[WHAT IS NEEDED] The required output is the run of lines from the one holding "The width and height of the screenshot is (464, 229)." through the final line of the listing, restated word for word, with no pictures.

==== RECORD SET

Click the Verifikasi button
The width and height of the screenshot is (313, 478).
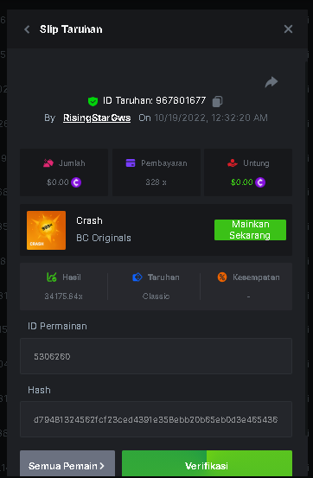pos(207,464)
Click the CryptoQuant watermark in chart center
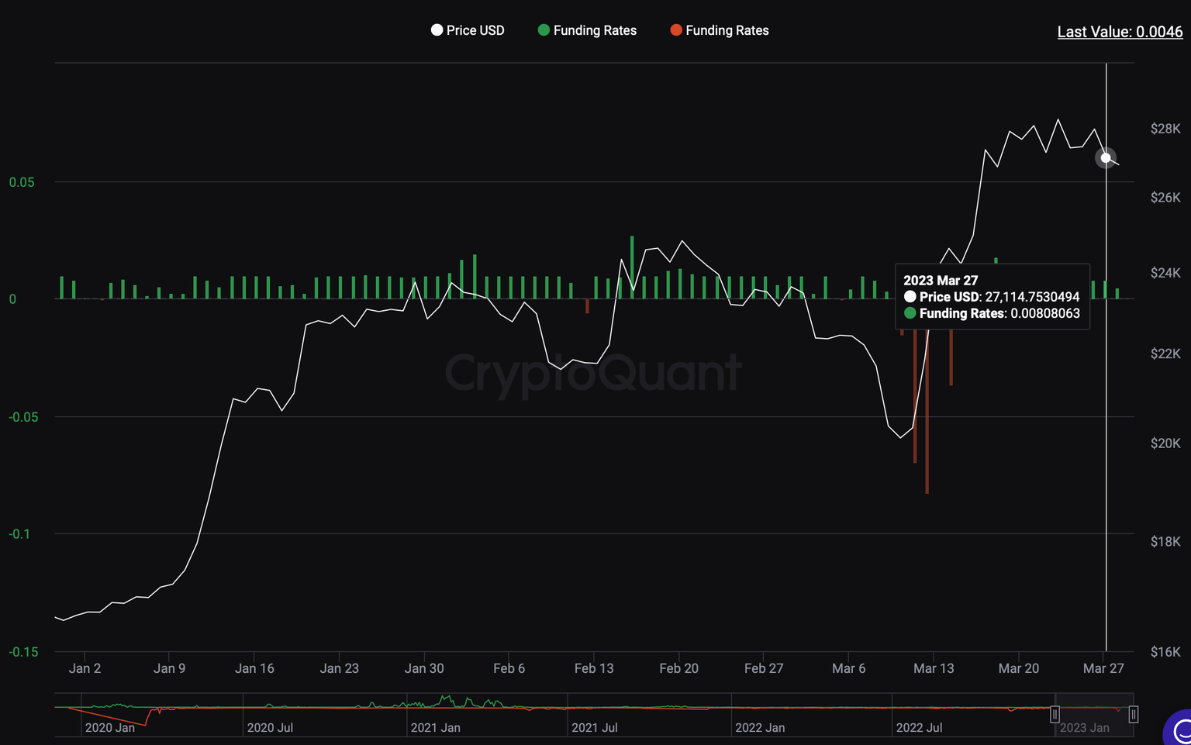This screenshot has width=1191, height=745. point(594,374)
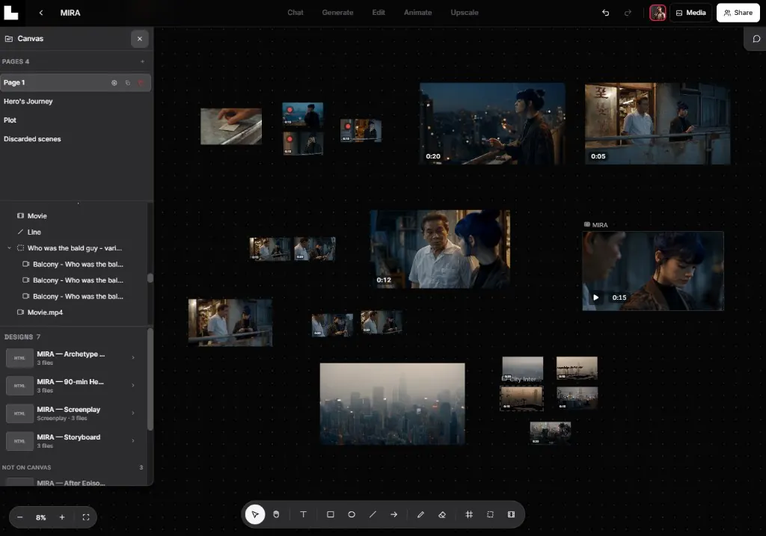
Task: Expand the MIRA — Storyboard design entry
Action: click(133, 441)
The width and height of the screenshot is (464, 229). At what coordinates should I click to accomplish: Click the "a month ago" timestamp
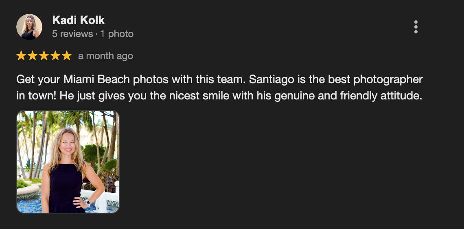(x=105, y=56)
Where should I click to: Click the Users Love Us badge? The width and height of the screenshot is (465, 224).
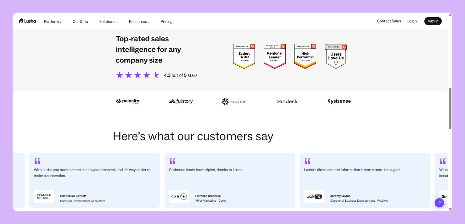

========

[FINAL ANSWER]
The width and height of the screenshot is (464, 229). At what coordinates should I click to accomplish: Click the "a month ago" timestamp
(x=105, y=56)
Where should I click to: Click the Users Love Us badge? The width and height of the screenshot is (465, 224).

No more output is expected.